» ページ抜粋
スターン考現学

1998.2/27、赤川を漕ぐところから僕の鶴岡での活動がはじまった。

そのときの川下りを踏まえて、酒田の情報誌「ナイス酒田」に寄稿した文章です。


神戸と水辺からの発見と

「とにかく漕ぎだします」

神戸、御影公会堂で仲間が催してくれた私の送別会で、僕は、みんなの激励文が書かれたパドル(カヌーでつかう櫂)を授かった。そして僕は、こう宣言した。神戸で授かった力をなんとか古里で活かしたい。とにかく動いてみることが、いかに大事かを神戸で学んだような気がしていた。

今年の2月の終わり、神戸から鶴岡に戻ってきた私は、さっそく次の日、カヌーを水の上におろすことにした。赤川、羽黒橋のたもとである。

その日のカヌーは、儀式のようなものであった。何をはじめよう、どう古里でやっていこう。様々な不安を胸に、漕ぎながら流れを読む感覚をもう一度よみがえらせたくて強行した。以前から情報交換をしていた書店主のAさんと一緒に、まだ両岸に雪ののこる川の流れにでることにした。目標地点は、さっき、車を一台置いてきた三川町の我眉橋のとなり。

青空で太陽の陽射しが心地良い。カヌーをおろした土手にはまだ雪がびっしりついていて、ちょっと冷たい。カヌーをソリのように土手のザラメ雪を滑らせて水におろす。冬なので、川の中に落ちることは許されない。このコースならまずは沈することはないとたかをくくる。

» エントリー一覧

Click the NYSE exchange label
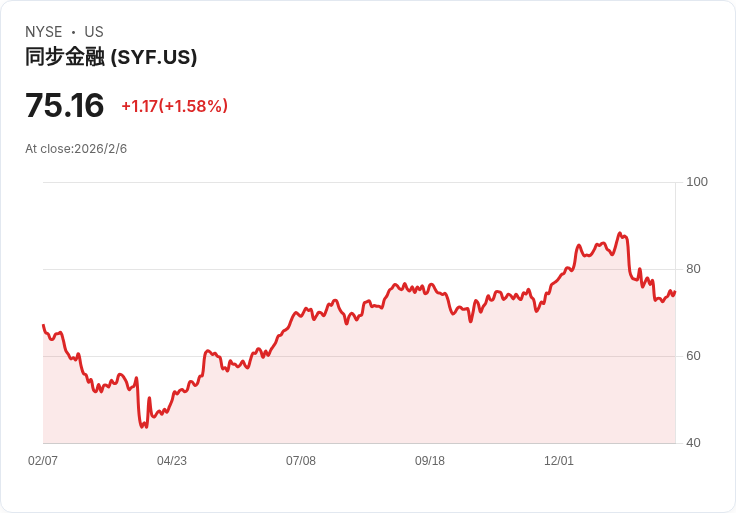Viewport: 736px width, 513px height. tap(44, 32)
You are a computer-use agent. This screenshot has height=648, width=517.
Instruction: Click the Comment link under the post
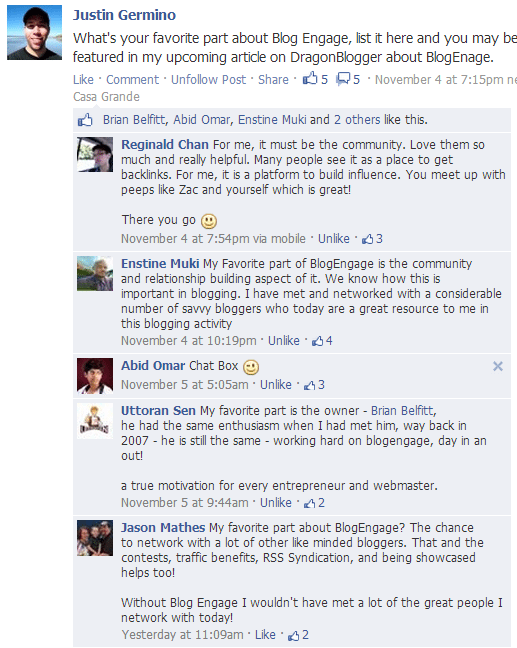[x=132, y=79]
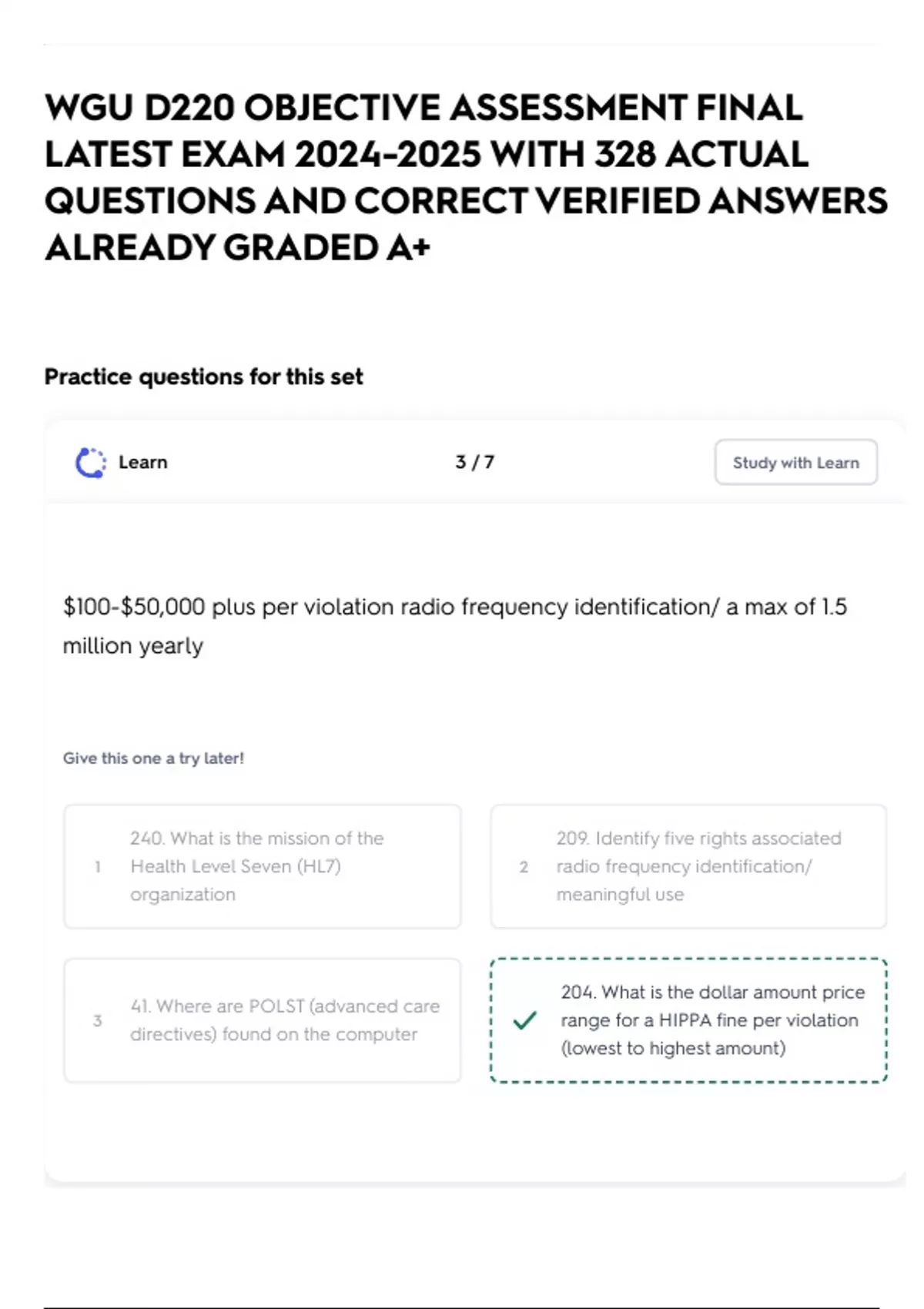924x1309 pixels.
Task: Click the number 3 badge on the POLST option
Action: [98, 1021]
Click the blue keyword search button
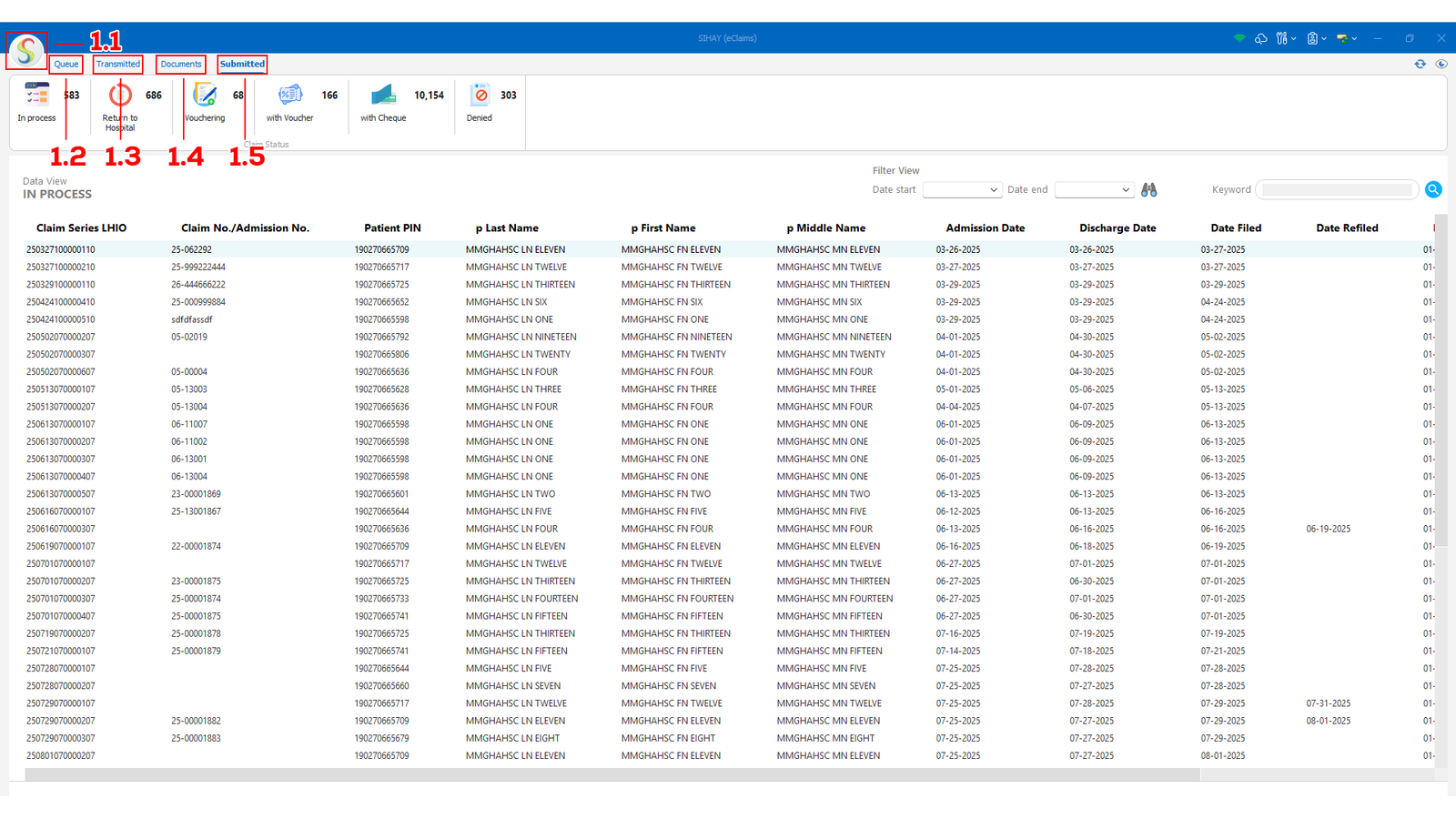Image resolution: width=1456 pixels, height=819 pixels. click(x=1433, y=189)
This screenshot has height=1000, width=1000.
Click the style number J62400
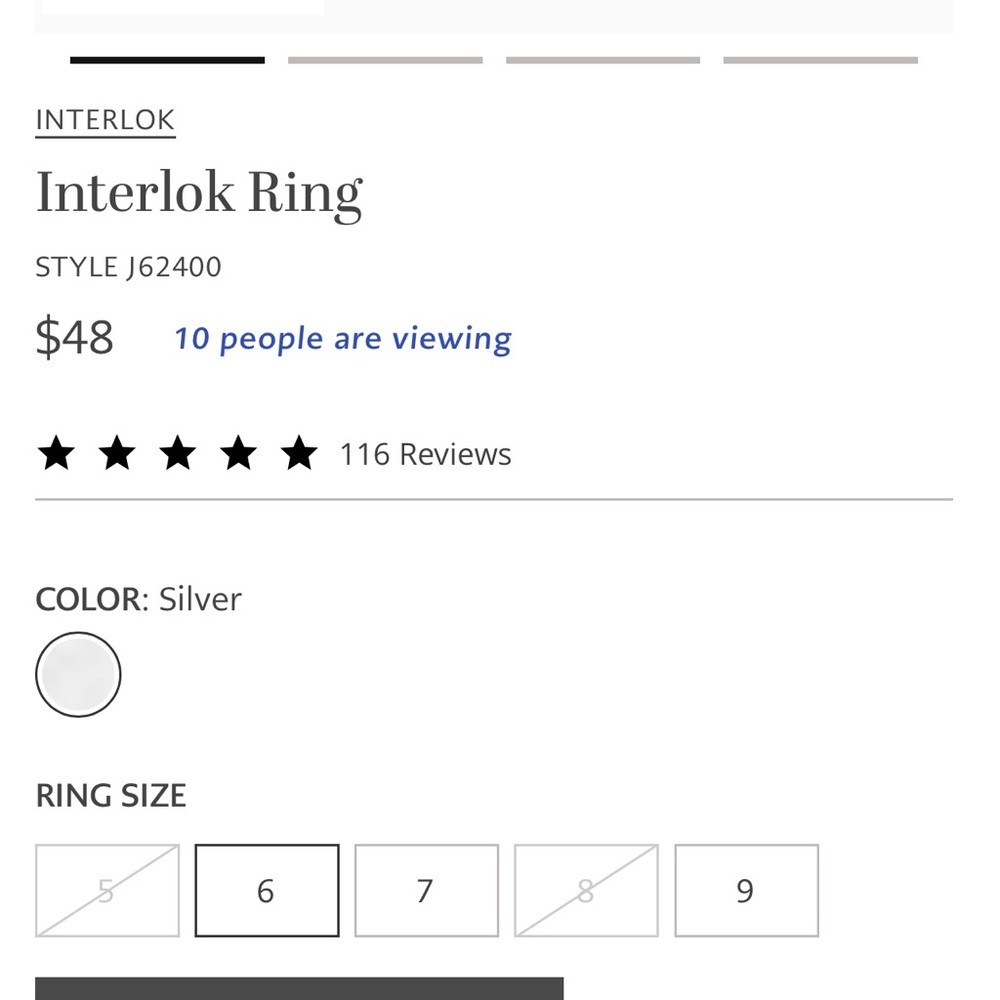128,267
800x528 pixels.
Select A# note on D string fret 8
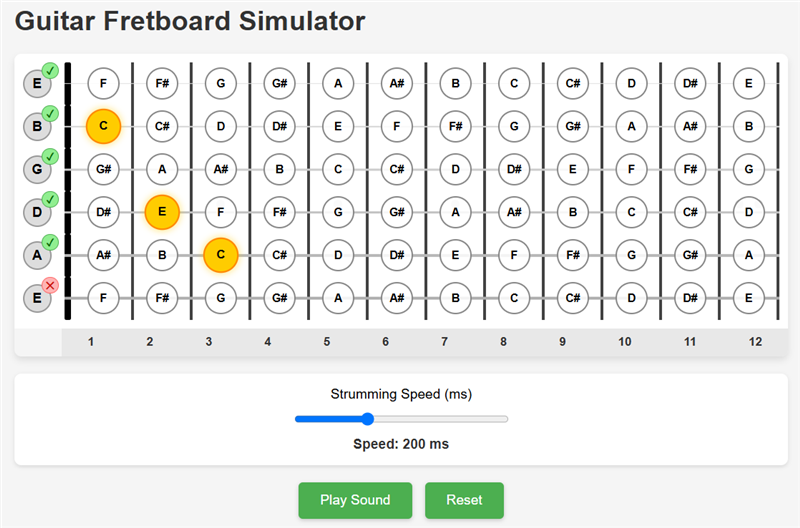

» 課題 A
赤川の川下りの文章を2文で要約してください。
» 課題 B
赤川の川下りの文章によると、送別会で授かったパドルには何が書かれていましたか。
» 課題 C
赤川の川下りの文章を、最後の文の続きから書き継いでください。

» 解答 A
神戸の御影公会堂で開かれた送別会で、仲間の激励文が書かれたパドルを授かった筆者は、神戸で得た力を古里で活かしたいと宣言した。2月の終わりに鶴岡へ戻った筆者は、翌日、書店主のAさんと一緒に、両岸に雪の残る赤川の羽黒橋のたもとからカヌーを漕ぎだし、三川町の我眉橋のとなりを目指した。

» 解答 B
みんなの激励文が書かれていました。

» 解答 C
Aさんにひととおりパドルさばきを教え、流れの中に浮かんだ。まずは上流に向かって漕ぎ、流れとバランスを保つ。前方には月山の姿がどっしりと見える。まるで鶴岡を見守っているように構えるこの月山は、月読神をまつった聖なる山だ。赤川は、この山から流れている梵字川を支流のひとつとし、大梵字川ともよばれる聖なる川だとある本で読んだ。

カヌーの方向を下流にむけ、流れに乗る。ダウンリバーのはじまりだ。

川の流れは、私たちを乗せたカヌーをゆっくりと下流へと運ぶ。

カヌーは主に東海岸のアメリカの先住民族の人たちが、川で漁をしたり、毛皮を運ぶために使った道具だ。これに乗り込んで川にくりだすと、たちまちゆったりとした川の時間に私たちは導かれ、自然に風や川の音、小鳥のさえずりや、川面の波や波紋の様子に注意を傾けるようになる。パドルで水をつかむと、いにしえの先住民の意識がわいてくるようにも感じる。雪解けが混じりはじめた赤川の水は、思ったよりも透明度があって美しかった。川には、様々な水の流れがある。波立つ本流。岩がかくれている波、上流に逆流しているところ。そんな川面を楽しみながら、僕らは、まだ岸辺に雪が残る赤川を下っていった。

川は適度に蛇行しながら、様々な姿を見せてくれる。コンクリートの護岸で殺伐としている場所。うっそうと草がしげった場所、ふと見るとネコヤナギが太陽に照らされて輝いている。時にはじんわりとまた時には急激に回りの景色が変わる。コガモやカルガモたちが僕らに気がついて飛び立っていく。美しいオシドリの夫婦も発見。

岸をみると、川船が一双、くくられていた。収穫したアサツキを川の水で洗っている人がいる。三川橋を越えるとすぐのところにちょっと段差がある。後で漁協の人に聞くと、サケ漁のヤナだと聞いた。この川にも生活があるんだなあとまたまた発見。

内川の合流点からは、鶴岡の雑排水が流れ込み、さすがに水がにごる。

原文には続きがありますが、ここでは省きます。